Interior designer LC Group and construction firm LEAP Holdings are meeting investors in Hong Kong to pitch their offerings. In India, logistics company Navkar Corp is marketing its IPO, while Prabhat Dairy is launching its share sale this week.
In Singapore, autoparts maker Jiangxi Jiangling Chassis Co is drawing up plans to tap the equity market. The deals are small – up to $241mn in total. But their compactness means bankers need fewer investors to fill order books. Smaller offerings also tend to attract retail investors.
But what about the bigger deals? On the radar are a series of sizeable offerings including those of China Reinsurance (Group) Corp, China Huarong Asset Management and Taikang Life Insurance. They would need a big group of institutional investors and an army of retail investors to help take their billion-dollar deals over the finish-line.

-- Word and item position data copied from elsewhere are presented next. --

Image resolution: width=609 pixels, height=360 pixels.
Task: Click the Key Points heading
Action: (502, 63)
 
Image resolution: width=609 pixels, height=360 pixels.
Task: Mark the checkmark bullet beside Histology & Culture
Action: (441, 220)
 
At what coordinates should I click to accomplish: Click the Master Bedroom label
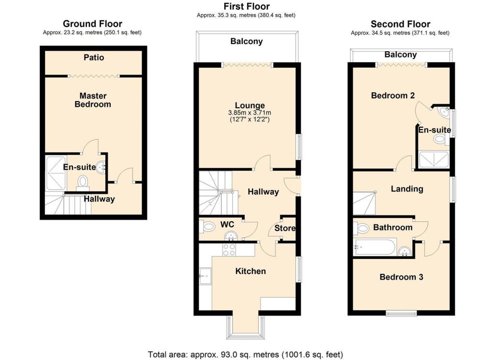93,100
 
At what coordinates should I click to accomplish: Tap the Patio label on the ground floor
94,58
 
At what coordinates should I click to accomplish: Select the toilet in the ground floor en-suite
83,182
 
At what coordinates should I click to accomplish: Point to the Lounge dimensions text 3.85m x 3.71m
249,113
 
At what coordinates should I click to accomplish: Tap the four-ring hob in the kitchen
228,249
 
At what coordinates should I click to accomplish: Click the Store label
285,228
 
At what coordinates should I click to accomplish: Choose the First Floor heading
246,6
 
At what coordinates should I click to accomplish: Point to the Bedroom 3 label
401,277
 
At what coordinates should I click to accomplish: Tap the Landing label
407,189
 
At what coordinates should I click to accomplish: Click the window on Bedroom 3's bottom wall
401,314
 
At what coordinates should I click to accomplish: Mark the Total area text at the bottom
246,354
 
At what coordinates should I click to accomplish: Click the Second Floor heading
400,24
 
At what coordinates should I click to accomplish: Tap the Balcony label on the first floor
246,42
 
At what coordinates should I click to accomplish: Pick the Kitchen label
250,271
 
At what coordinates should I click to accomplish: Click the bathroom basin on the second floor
405,250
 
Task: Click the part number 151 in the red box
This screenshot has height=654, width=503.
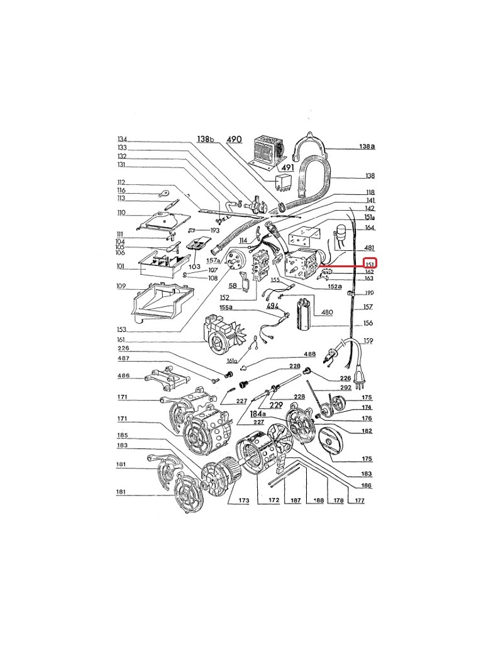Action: [371, 264]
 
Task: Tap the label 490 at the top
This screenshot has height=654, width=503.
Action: [234, 139]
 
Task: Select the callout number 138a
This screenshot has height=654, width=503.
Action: [367, 147]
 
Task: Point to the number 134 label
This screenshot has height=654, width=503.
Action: [122, 139]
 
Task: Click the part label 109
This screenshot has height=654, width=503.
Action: [121, 286]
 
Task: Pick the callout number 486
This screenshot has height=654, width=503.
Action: [123, 376]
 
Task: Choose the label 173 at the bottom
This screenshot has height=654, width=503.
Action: [244, 501]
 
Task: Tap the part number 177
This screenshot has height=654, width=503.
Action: [360, 501]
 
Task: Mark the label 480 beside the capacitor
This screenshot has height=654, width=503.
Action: [327, 313]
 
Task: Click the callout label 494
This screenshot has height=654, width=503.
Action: [272, 305]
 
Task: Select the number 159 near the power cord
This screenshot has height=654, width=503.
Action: [368, 341]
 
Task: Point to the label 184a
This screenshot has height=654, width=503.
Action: [258, 414]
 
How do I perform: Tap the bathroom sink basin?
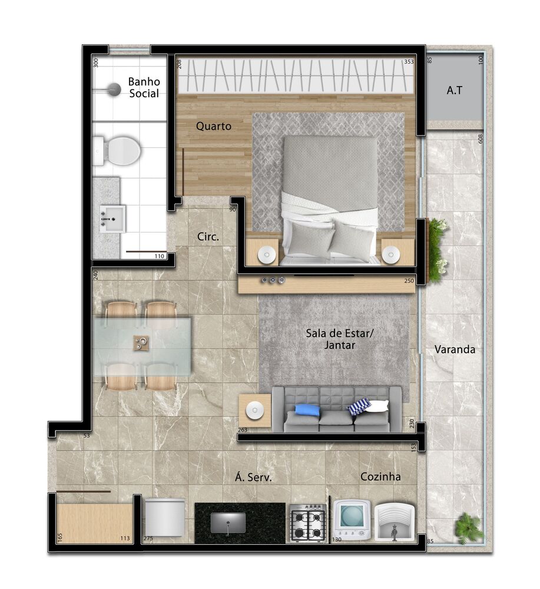tap(112, 219)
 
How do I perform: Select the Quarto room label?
tap(213, 126)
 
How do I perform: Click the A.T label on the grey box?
tap(453, 91)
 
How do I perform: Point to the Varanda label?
tap(455, 349)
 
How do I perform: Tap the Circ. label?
tap(208, 237)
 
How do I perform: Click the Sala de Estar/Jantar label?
tap(339, 339)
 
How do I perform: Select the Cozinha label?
tap(380, 477)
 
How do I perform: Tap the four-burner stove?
tap(307, 523)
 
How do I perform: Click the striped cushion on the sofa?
tap(360, 406)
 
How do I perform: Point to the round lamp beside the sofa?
tap(254, 411)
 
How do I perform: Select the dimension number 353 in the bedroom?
tap(409, 61)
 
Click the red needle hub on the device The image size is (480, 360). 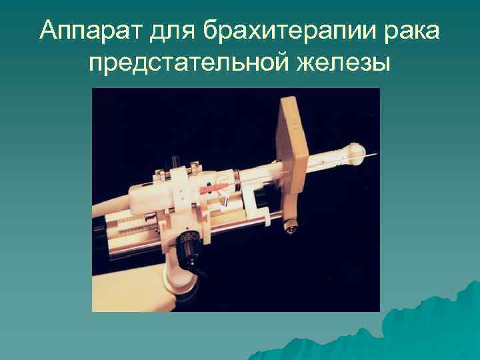click(209, 191)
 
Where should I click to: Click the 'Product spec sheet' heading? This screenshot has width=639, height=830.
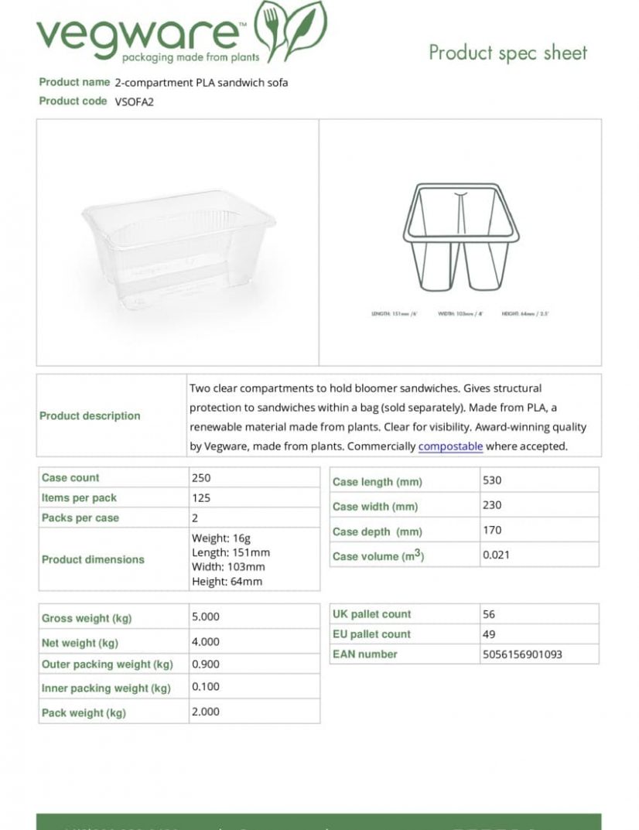coord(507,53)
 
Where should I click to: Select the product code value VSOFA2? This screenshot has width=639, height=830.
coord(135,101)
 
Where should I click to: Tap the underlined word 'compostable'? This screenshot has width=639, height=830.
coord(450,446)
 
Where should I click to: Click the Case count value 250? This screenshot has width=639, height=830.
coord(201,478)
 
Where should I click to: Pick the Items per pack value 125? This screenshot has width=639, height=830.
coord(201,498)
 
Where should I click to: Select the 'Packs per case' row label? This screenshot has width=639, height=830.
coord(80,518)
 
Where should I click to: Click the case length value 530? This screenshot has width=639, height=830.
coord(492,480)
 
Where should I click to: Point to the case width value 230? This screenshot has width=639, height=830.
coord(492,505)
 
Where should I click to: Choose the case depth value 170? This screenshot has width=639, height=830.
coord(492,530)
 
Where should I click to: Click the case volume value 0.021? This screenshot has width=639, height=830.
coord(496,555)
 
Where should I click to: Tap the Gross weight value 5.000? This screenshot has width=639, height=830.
coord(206,617)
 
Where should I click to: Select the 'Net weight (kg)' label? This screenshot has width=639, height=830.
coord(80,643)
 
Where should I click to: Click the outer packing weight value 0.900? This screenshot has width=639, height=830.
coord(206,664)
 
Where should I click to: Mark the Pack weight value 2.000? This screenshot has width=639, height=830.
coord(206,712)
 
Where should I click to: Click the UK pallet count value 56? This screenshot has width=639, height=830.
coord(488,614)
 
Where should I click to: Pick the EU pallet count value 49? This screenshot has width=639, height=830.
coord(488,634)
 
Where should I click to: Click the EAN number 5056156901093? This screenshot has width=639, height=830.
coord(521,654)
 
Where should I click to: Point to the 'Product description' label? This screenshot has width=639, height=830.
coord(90,416)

The companies are slated to launch their IPOs in the second half of the year.
Concerns about a prolonged Chinese economic slowdown and fears over volatile shares could force some companies to delay their deals, stunting the run of IPOs this year. So far in 2015, IPO issuance in the Asia-Pacific has jumped nearly 25% from a year earlier to $44.5bn.
The real test – bankers and analysts say – will be when and if sizeable offerings move ahead in coming weeks.
“A lot of deals will need to be put on hold under these market circumstances,” said Jasper Chan, corporate finance officer at Hong Kong brokerage Phillip Securities. “Markets won’t recover that soon, not this month.
Next year it will get better, but this year I think there’s a lot of uncertainty around the world. It’s not easy to forecast what’s coming.”